Work to complete » For this exercise, repeat exactly the lines below starting at the line holding "How do I perform: Open" and ending at the line holding "Task: Click the small", both included, with no extra lines and no pictures.

---------- Information given

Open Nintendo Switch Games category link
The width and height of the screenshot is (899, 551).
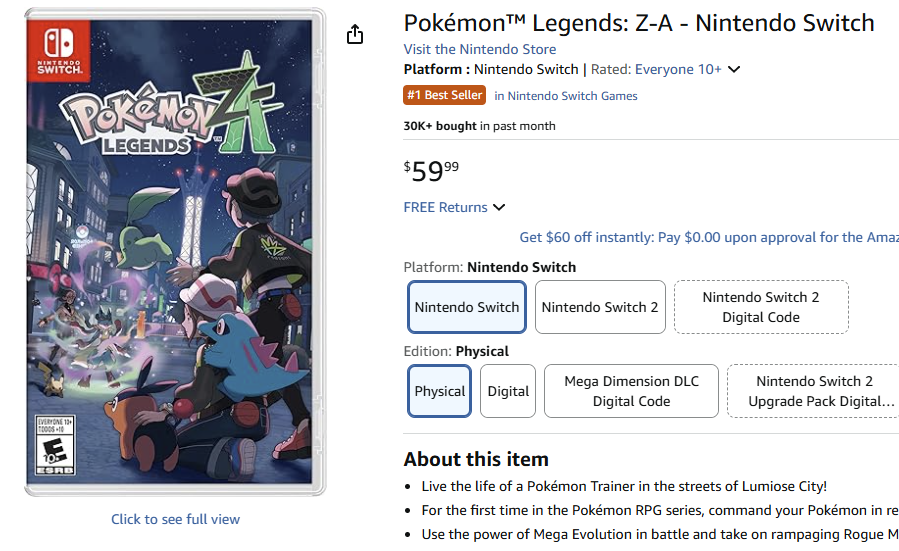point(566,96)
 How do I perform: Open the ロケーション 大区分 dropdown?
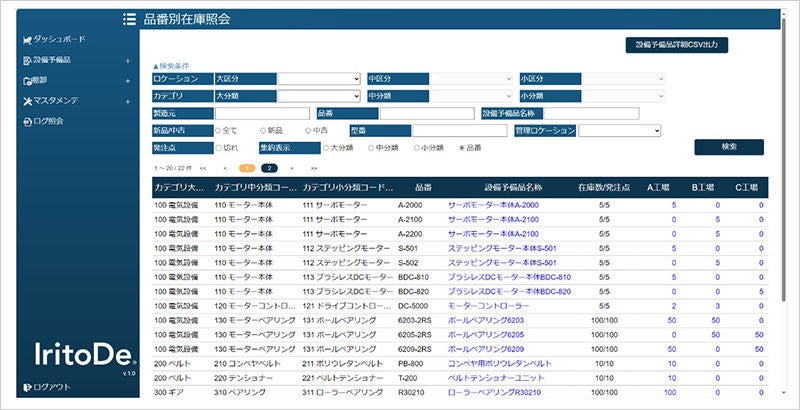pyautogui.click(x=318, y=78)
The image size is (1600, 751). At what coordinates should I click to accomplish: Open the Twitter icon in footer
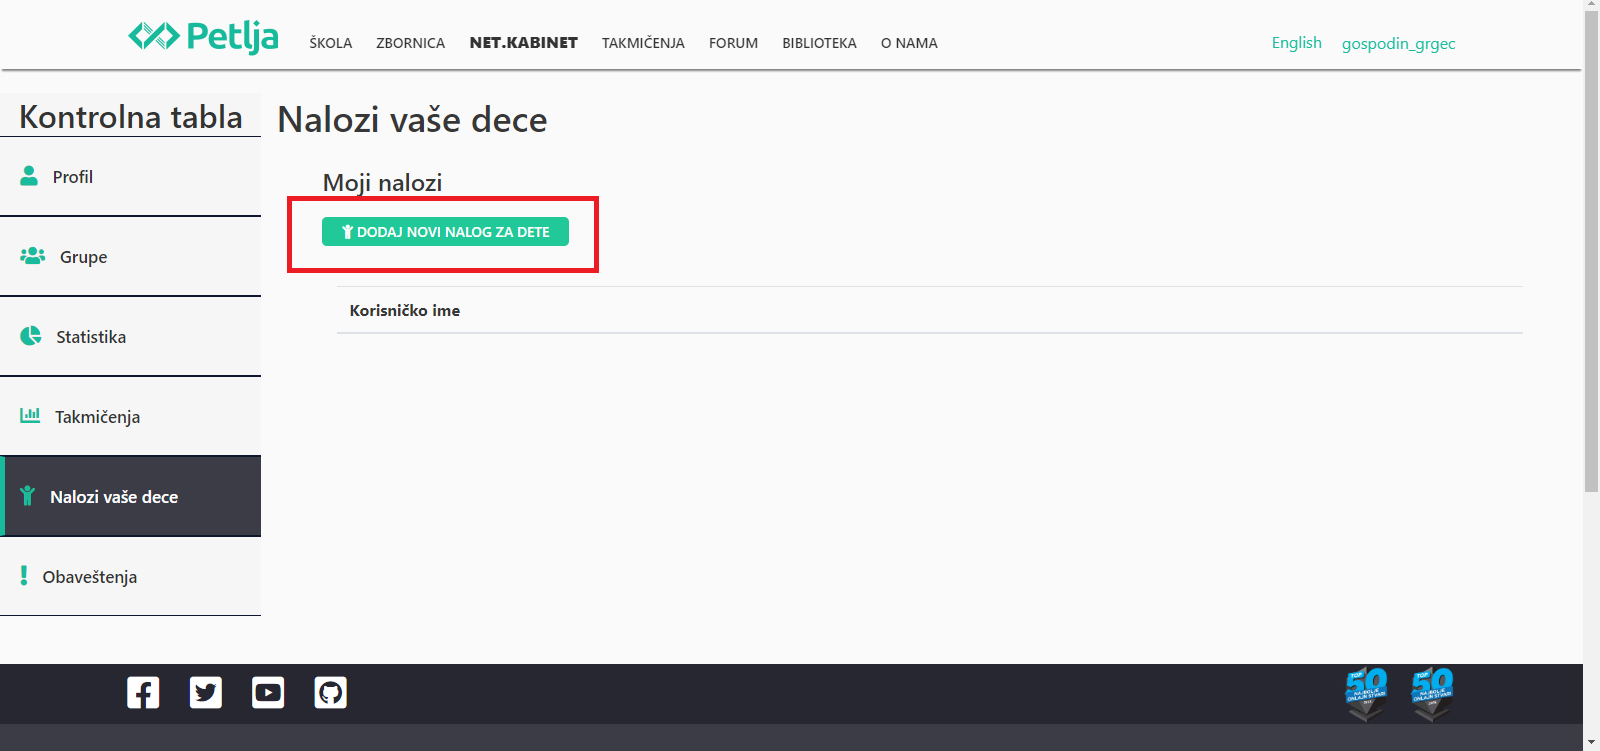(x=206, y=692)
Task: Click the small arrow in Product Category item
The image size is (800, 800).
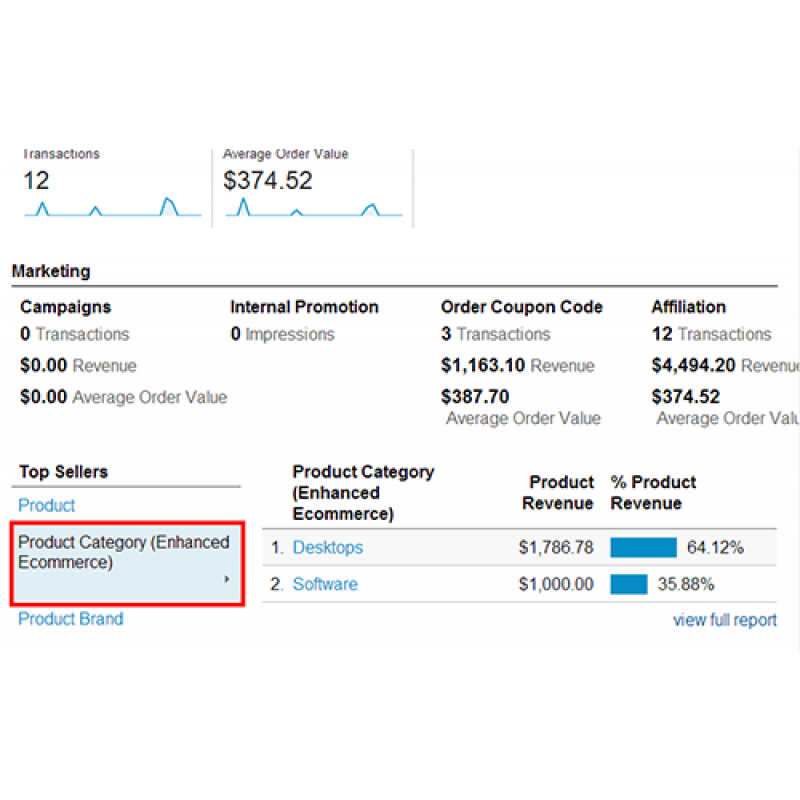Action: tap(226, 579)

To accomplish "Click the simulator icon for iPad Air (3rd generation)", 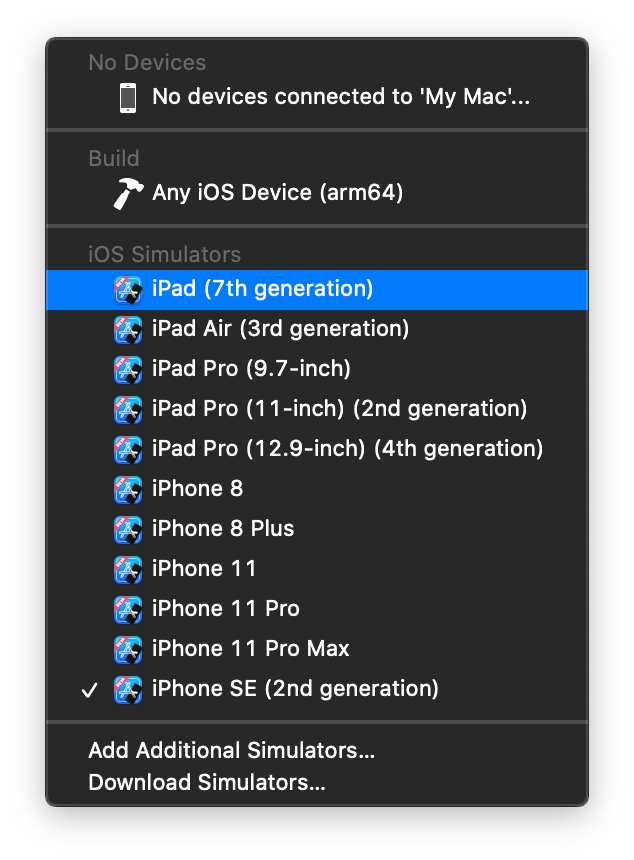I will (127, 329).
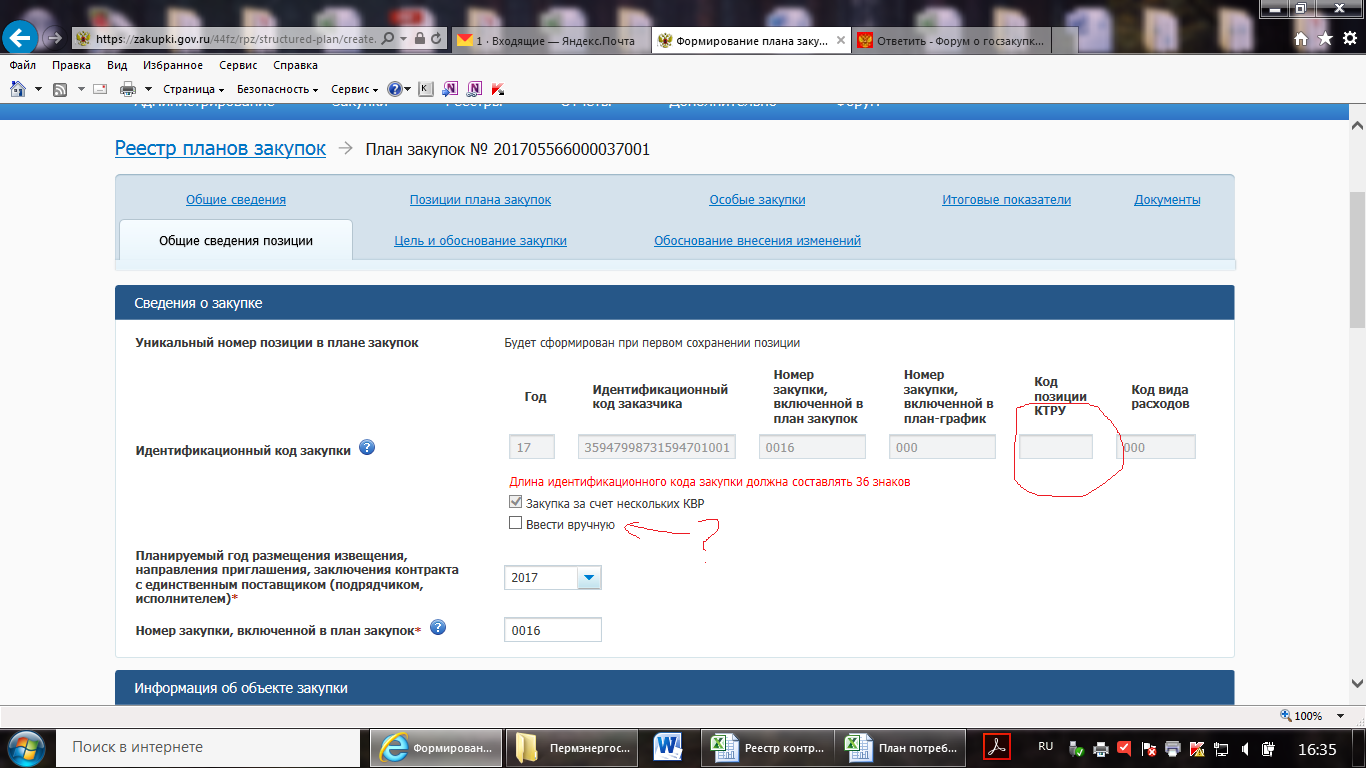
Task: Click the Home icon in IE toolbar
Action: click(17, 89)
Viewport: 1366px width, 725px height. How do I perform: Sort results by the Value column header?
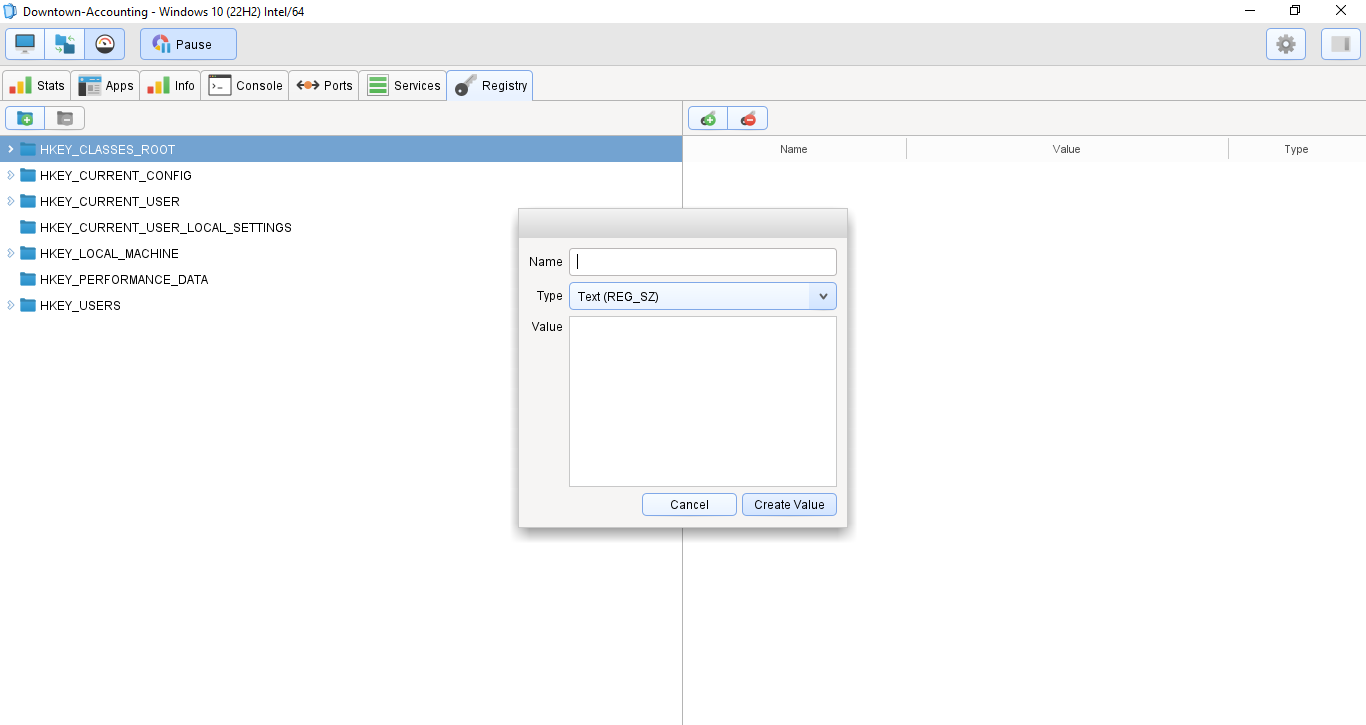click(x=1066, y=148)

--------------------

Response »
 How do I perform: Open the ロケーション 大区分 dropdown?
pyautogui.click(x=318, y=78)
The image size is (1600, 751). At what coordinates should I click to accomplish: Open the Twitter icon in footer
(x=206, y=692)
Task: Click the small arrow in Product Category item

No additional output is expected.